[Supplied data]:
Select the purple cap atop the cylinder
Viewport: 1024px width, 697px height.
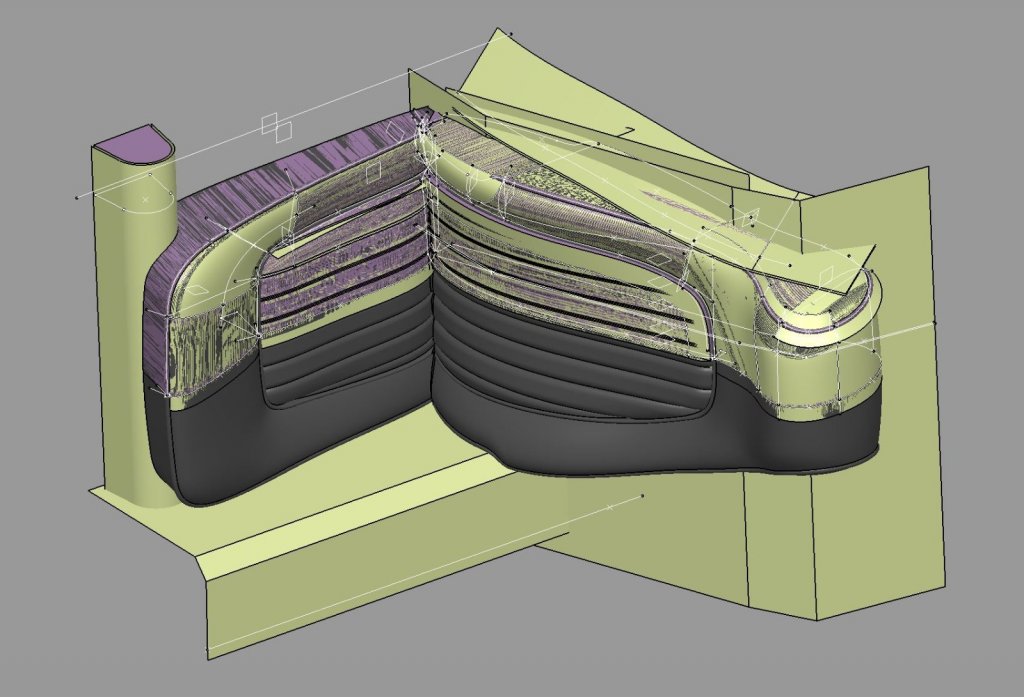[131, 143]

...

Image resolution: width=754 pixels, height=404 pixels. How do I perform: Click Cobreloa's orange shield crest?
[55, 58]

--

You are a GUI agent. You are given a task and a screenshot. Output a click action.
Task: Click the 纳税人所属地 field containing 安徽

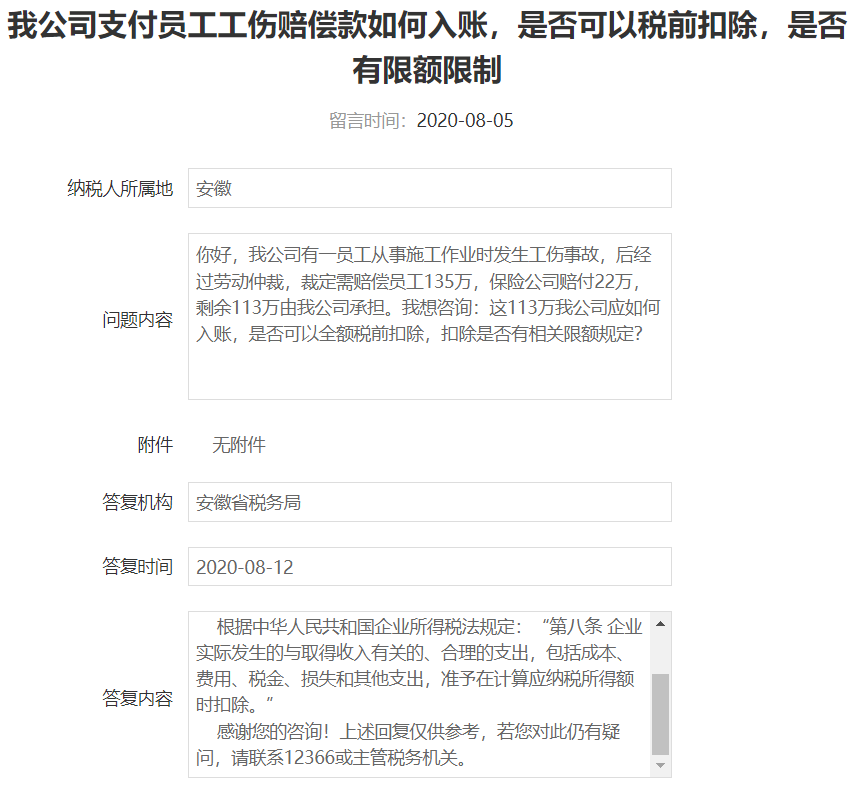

[Aim of the task]:
Beginning at the line with "You are a GUI" and stopping after the line with "Task: Click the 纳税人所属地 field containing 安徽", please write out every line of the data above exactly and nothing else.

[Result]:
You are a GUI agent. You are given a task and a screenshot. Output a click action.
Task: Click the 纳税人所属地 field containing 安徽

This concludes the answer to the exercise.